Dr.-Ing. Julius Pfrommer
Professor Dr.-Ing. Uwe D. Hanebeck
Professor Dr.-Ing. Gerhard Neumann

The objective of this project is the reduction of the number of samples required for the optimisation of the parameters of multi-stage production processes. Beyond the state of the art, the following common properties of manufacturing processes are exploited in this project.

(i) Multi-stage production processes allow the observation of early subprocesses and their results, which can be used for targeted online optimisation of the parameters of later stages. To make the best use of the available samples, Bayesian Optimisation – which can integrate probabilistic prior models and expert knowledge – is extended for the multi-stage setting.

(ii) Finite-dimensional process parameters can also describe trajectories for feedforward control. Here the spatial relationship between the parameters gives additional insight to be used for improved surrogate models that guide the optimisation.

(iii) Robust exploration and optimisation takes the stochasticity of the process into account and bounds the probability of the results deviating from a defined admissible set. A typical application in manufacturing process parameter optimisation is to prevent damage to the physical process hardware and to bound the probability of unusable scrap products resulting from the exploration and optimisation.
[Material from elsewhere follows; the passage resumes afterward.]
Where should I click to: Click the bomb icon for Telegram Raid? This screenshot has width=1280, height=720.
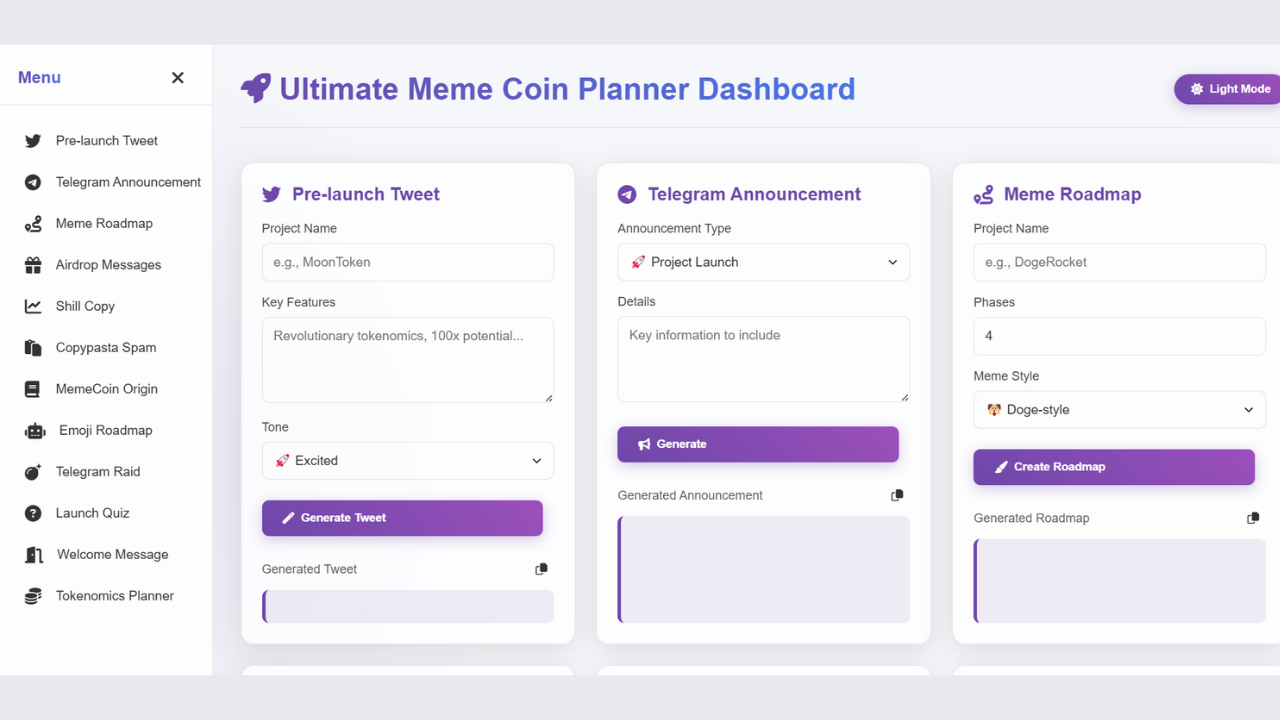coord(33,472)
(iv) In contrast to exploration in the parameter space, state-space exploration purposefully steers us to a target state, of the manufacturing process or of the resulting product. For this, one ideally uses an inverse surrogate model that maps the targetstate to matching process parameters. Combining state- and parameter-space optimisation allows us to exploit the different dimensionalities and sensitivities (with respect to their optimisation targets) of both approaches. In the multi-stage setting, being able to achieve, purposefully, a defined intermediate state (for varying initial conditions) helps in the exploration and optimisation of later process stages.